Arnau no sabía dónde estaba, pero le traía sin cuidado; su único objetivo era no perder de vista la ágil y rápida figura de su compañero, que corría entre la gente y las mesas de los artesanos causando la indignación de unos y otros. Arnau, más torpe cuando debía esquivar a los transeúntes, pagaba las consecuencias de la estela de enojo que iba dejando el muchacho y recibía gritos e improperios. Uno alcanzó a propinarle un coscorrón y otro trató de detenerlo agarrándolo de la camisa, pero Arnau se zafó de ambos aunque, con tantos tropiezos, perdió el rastro de su guía y de repente se encontró solo, en la entrada de una gran plaza repleta de gente.

Conocía aquella plaza. Estuvo allí una vez con su padre. «Ésta es la plaza del Blat —dijo—, el centro de Barcelona. ¿Ves aquella piedra en el centro de la plaza?». Arnau miró hacia donde señalaba su padre. «Pues esa piedra significa que a partir de ahí la ciudad se divide en cuartos: el de la Mar, el de Framenors, el del Pi y el de la Salada o de Sant Pere». Llegó a la plaza por la calle de los sederos y, parado bajo el portal del castillo del Veguer, Arnau intentó distinguir la silueta del niño sucio, pero la multitud que se aglomeraba en ella se lo impidió.
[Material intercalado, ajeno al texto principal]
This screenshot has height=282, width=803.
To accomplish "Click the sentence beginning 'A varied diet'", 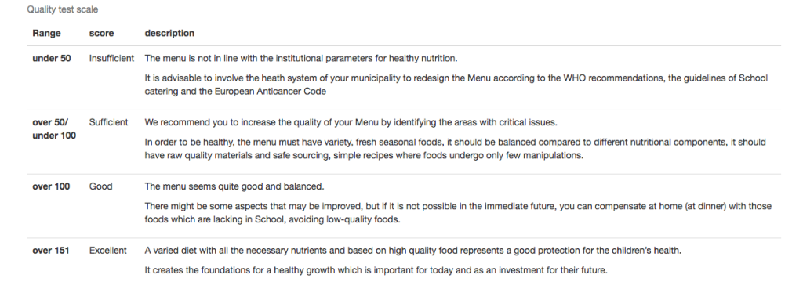I will click(x=412, y=251).
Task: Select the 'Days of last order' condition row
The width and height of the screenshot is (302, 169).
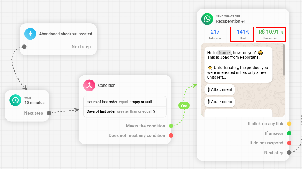Action: 125,111
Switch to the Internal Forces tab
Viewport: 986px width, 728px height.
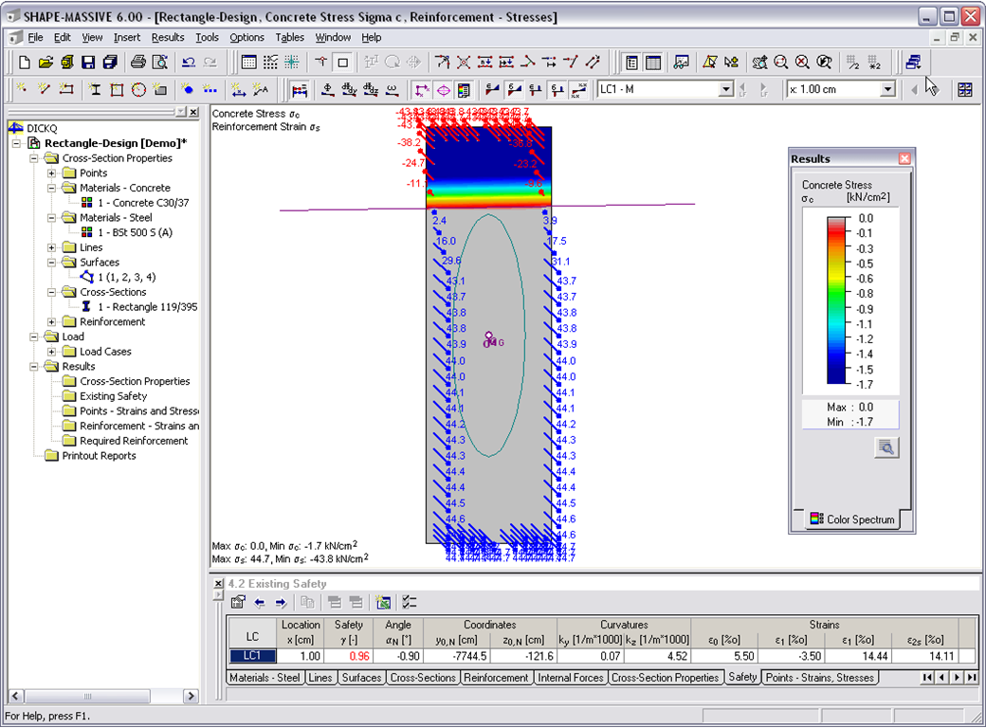coord(570,677)
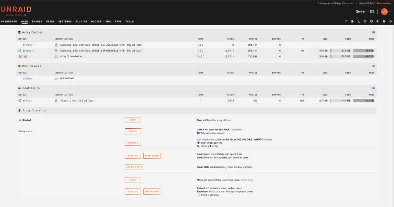Collapse array devices minus icon
This screenshot has height=207, width=394.
pos(21,56)
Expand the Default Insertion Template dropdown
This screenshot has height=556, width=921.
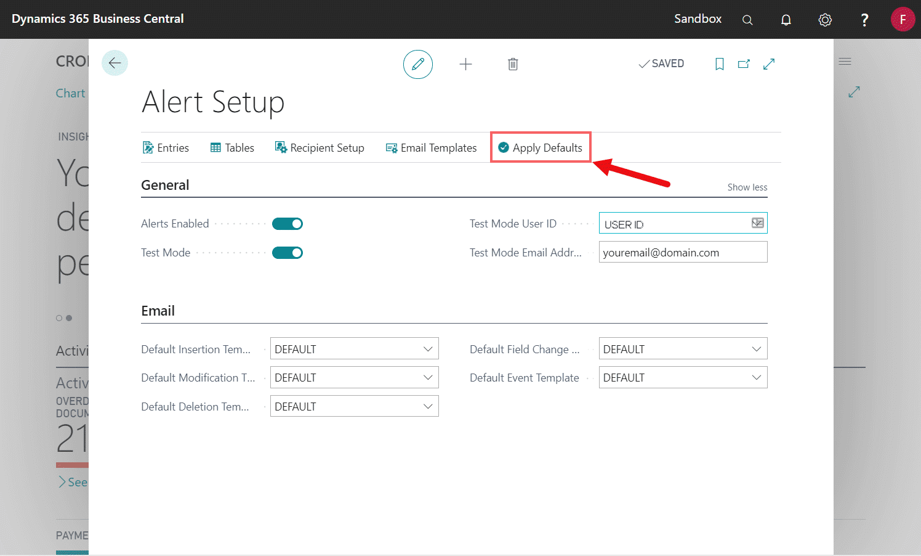click(354, 349)
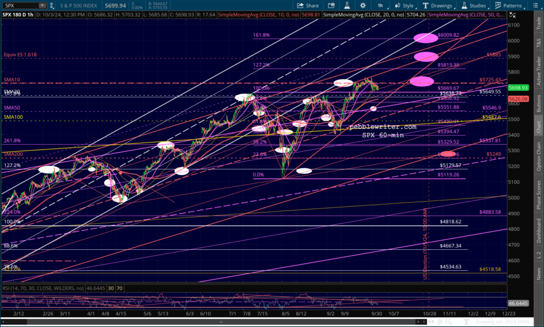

Junto a él, a un lado del portal, estaba el matadero principal de la ciudad y, al otro, unas mesas en las que se vendía pan cocido. Arnau se esforzó por encontrar al pequeño entre los bancos de piedra de ambos lados de la plaza, ante los que se movían los ciudadanos. «Este es el mercado del trigo —le había explicado Bernat—. A un lado, en aquellos bancos, venden el trigo los revendedores y los tenderos de la ciudad, y en el otro lado, en esos otros bancos, lo hacen los campesinos que acuden a la ciudad a vender su cosecha». Arnau no daba con el niño sucio que lo había llevado hasta allí ni a un lado ni al otro, ni entre la gente que regateaba los precios o compraba trigo.

Mientras trataba de encontrarlo, de pie bajo el portal mayor, Arnau fue empujado por la gente que trataba de acceder a la plaza. Intentó esquivarla acercándose a las mesas de los panaderos, pero en cuanto su espalda tocó una mesa, Arnau recibió un doloroso pescozón.

—¡Fuera de aquí, mocoso! —le gritó el panadero.

Arnau volvió a verse envuelto por la gente, el bullicio y el griterío del mercado, sin saber adonde dirigirse y empujado de un lado al otro por personas que le superaban en altura y que, cargados de sacos de cereal, no reparaban en él.

Arnau empezaba a marearse cuando, de la nada, apareció frente a él aquella cara picara y sucia que había estado persiguiendo por media Barcelona.

—¿Qué haces ahí parado? —le preguntó el niño levantando la voz para hacerse oír.